The BNS was an opportunity to showcase a modern nation and acknowledge social change. Instead, a much-needed decolonising project has failed to escape a regressive mindset.

Even though it happened 20 years ago, Sharif Rangnekar still remembers that assault. The pain, the fear, the shock, the shame. Back then, sex between men was illegal, and there was a whole lot of stigma attached to even talking about it. Moreover, men are supposed to be “big and strong”, so to admit to being a victim of sexual assault was to go against the grain of what was supposed to be masculine. But, he said, “I couldn’t even go to the police because what would I say?

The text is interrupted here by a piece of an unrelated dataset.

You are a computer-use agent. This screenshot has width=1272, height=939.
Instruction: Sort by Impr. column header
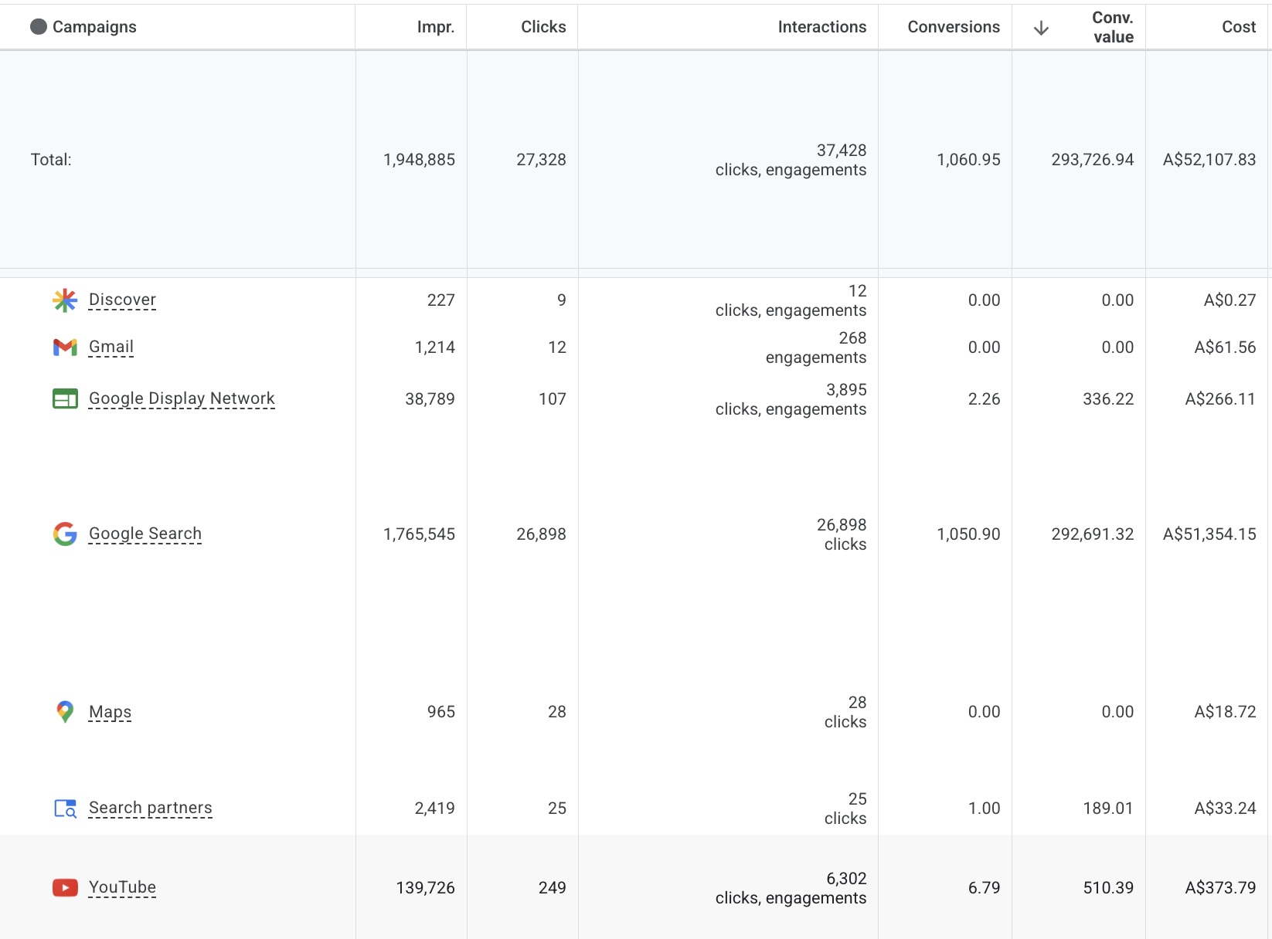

So, for years I couldn’t and didn’t talk about it.”

New Delhi: A poster depicting the implementation of three new criminal laws -- Bharatiya Nyaya Sanhita, Bharatiya Nagarik Suraksha Sanhita and the Bharatiya Sakshya Adhiniyam -- being put by Delhi Police to raise awareness, in New Delhi, Monday, July 1, 2024. (PTI Photo/Ravi Choudhary) (PTI)
New Delhi: A poster depicting the implementation of three new criminal laws — Bharatiya Nyaya Sanhita, Bharatiya Nagarik Suraksha Sanhita and the Bharatiya Sakshya Adhiniyam — being put by Delhi Police to raise awareness, in New Delhi, Monday, July 1, 2024. (PTI Photo/Ravi Choudhary) (PTI)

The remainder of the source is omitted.